*EXERCISE AIM*. Rewrite the listing between the lines holding "Veřejná vyhláška (73, 995)" and "2026 (223, 826)", inclusive, changing "Název" to "Nadpis" and keeping everything else the same.

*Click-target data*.
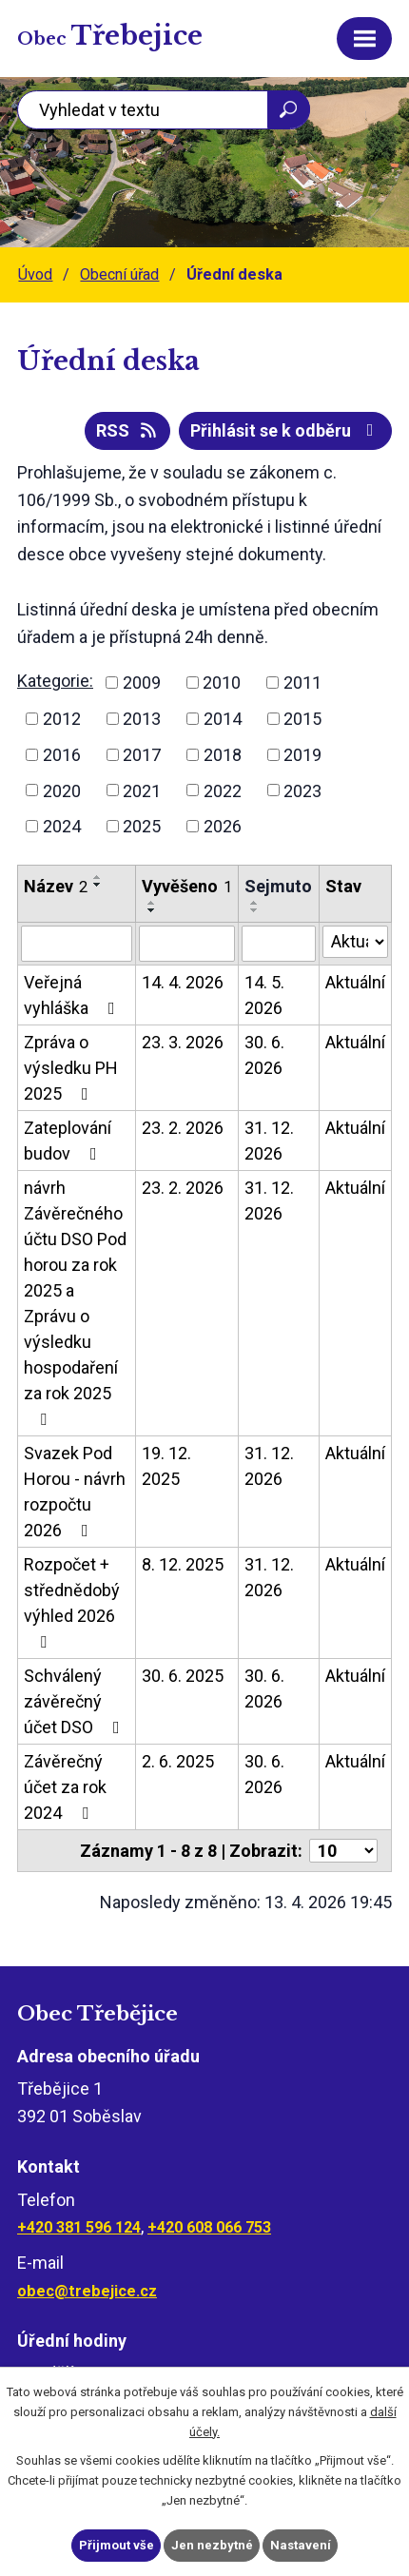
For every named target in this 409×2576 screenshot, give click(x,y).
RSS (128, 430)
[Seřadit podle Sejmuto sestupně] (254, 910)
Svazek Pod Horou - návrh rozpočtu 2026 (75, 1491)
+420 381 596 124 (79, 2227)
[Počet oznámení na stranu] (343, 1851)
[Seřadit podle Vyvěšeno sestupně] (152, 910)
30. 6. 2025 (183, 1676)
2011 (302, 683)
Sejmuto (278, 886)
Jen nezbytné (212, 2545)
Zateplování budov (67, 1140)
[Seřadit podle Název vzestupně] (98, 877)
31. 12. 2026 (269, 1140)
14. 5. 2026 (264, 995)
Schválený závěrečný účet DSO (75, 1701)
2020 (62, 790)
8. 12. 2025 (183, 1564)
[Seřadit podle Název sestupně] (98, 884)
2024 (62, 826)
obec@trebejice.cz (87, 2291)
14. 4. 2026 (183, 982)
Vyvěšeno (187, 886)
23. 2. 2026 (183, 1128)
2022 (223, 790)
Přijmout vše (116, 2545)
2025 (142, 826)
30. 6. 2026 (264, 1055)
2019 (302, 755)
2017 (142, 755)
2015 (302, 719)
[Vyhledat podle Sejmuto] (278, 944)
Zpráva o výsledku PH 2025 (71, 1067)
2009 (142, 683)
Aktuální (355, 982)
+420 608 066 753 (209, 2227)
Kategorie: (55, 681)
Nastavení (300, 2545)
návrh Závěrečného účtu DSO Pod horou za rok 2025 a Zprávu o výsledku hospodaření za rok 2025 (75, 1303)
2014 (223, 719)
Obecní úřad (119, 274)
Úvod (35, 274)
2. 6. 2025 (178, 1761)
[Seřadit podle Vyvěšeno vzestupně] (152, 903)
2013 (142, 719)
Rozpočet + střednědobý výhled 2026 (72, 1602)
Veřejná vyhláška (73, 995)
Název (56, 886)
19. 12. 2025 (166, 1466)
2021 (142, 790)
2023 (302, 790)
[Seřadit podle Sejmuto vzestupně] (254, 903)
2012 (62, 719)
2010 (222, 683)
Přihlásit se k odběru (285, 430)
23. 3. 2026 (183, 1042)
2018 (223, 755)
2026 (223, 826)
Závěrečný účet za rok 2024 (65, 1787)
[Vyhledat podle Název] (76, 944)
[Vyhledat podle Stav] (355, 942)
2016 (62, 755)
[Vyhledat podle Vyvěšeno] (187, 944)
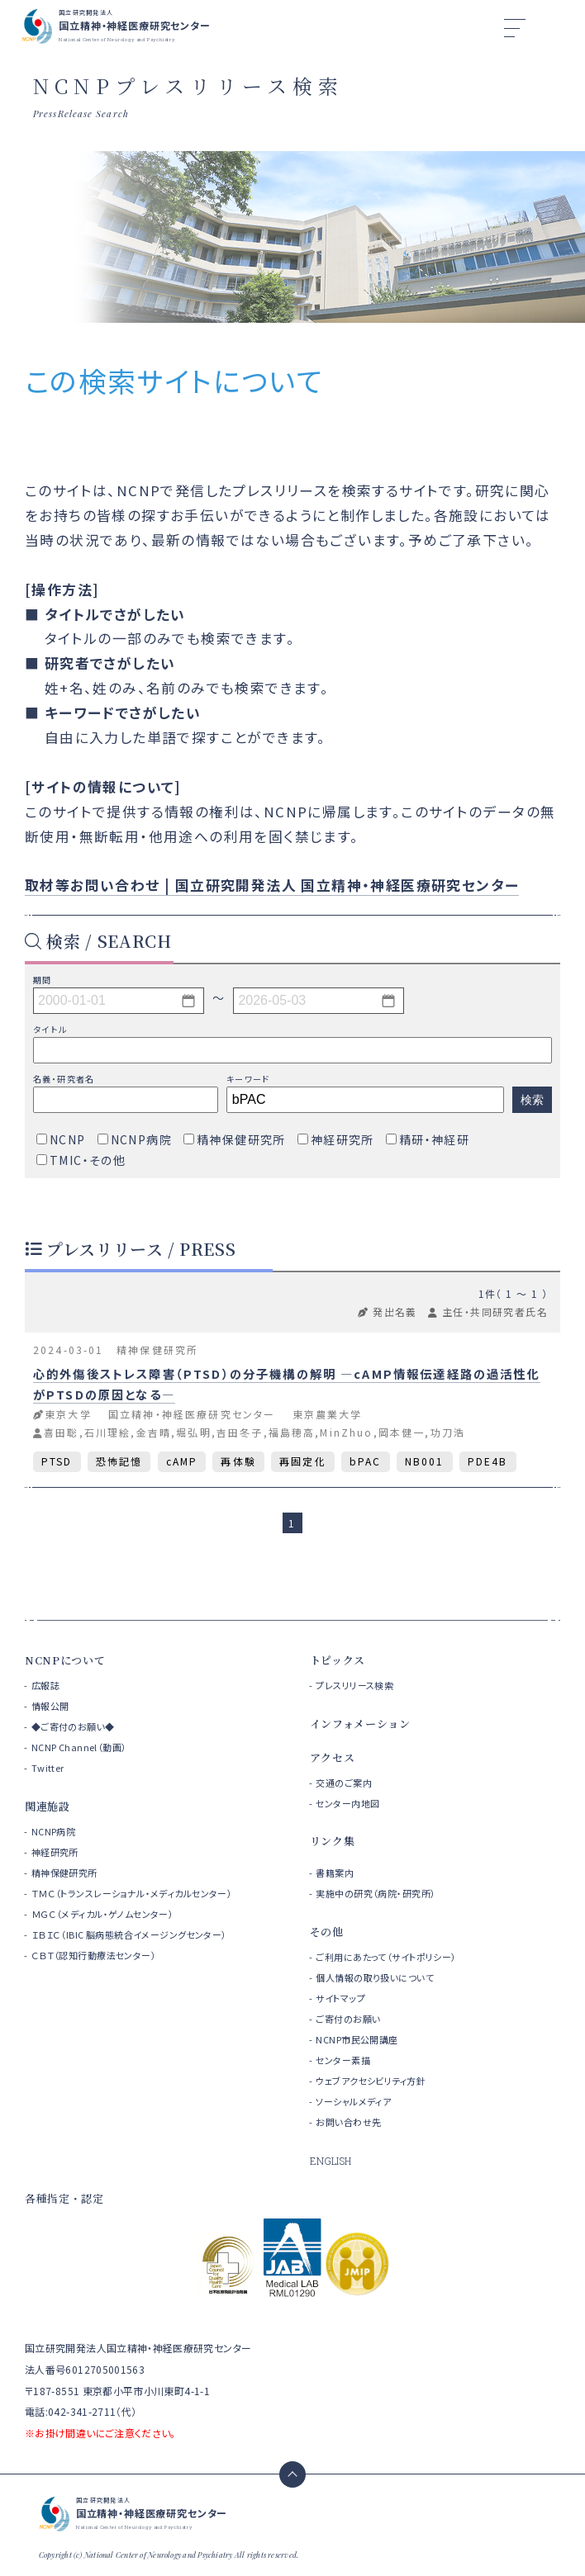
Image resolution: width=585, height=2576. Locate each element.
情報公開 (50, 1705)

==

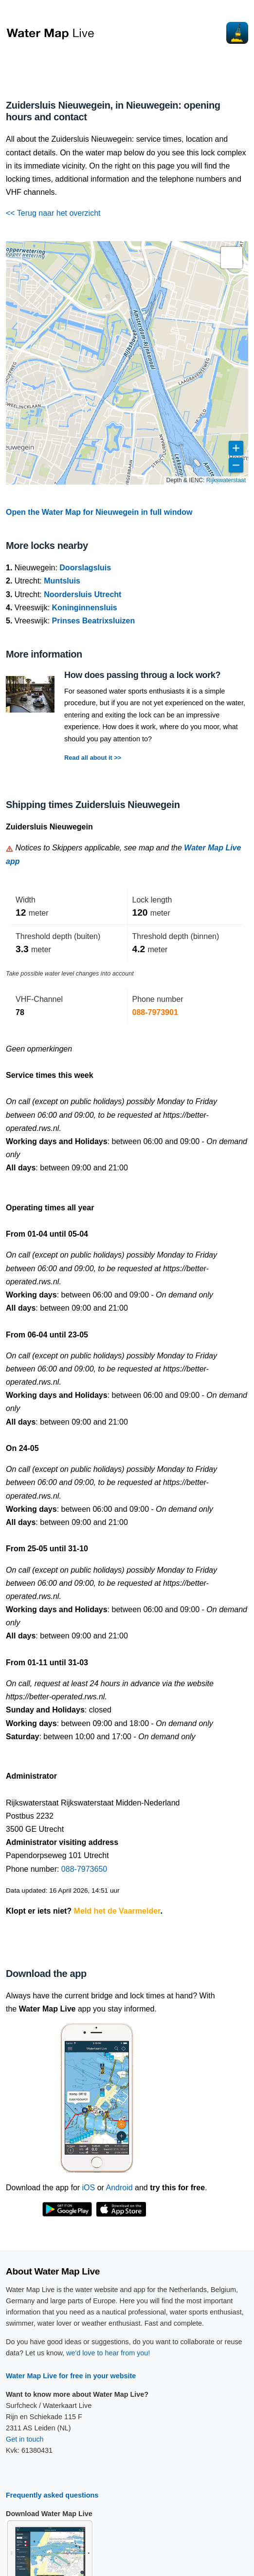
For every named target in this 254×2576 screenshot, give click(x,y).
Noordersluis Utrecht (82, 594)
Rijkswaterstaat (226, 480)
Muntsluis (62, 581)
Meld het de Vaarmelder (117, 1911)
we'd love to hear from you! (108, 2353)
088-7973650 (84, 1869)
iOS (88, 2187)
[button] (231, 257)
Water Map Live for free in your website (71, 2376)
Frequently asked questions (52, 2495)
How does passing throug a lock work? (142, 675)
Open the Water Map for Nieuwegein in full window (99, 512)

*OUTPUT BELOW*.
Veřejná vyhláška (73, 995)
Nadpis (56, 886)
19. 12. 2025 (166, 1466)
2021 (142, 790)
2023 (302, 790)
[Seřadit podle Sejmuto vzestupně] (254, 903)
2012 (62, 719)
2010 (222, 683)
Přihlásit se k odběru (285, 430)
23. 3. 2026 (183, 1042)
2018 (223, 755)
2026 (223, 826)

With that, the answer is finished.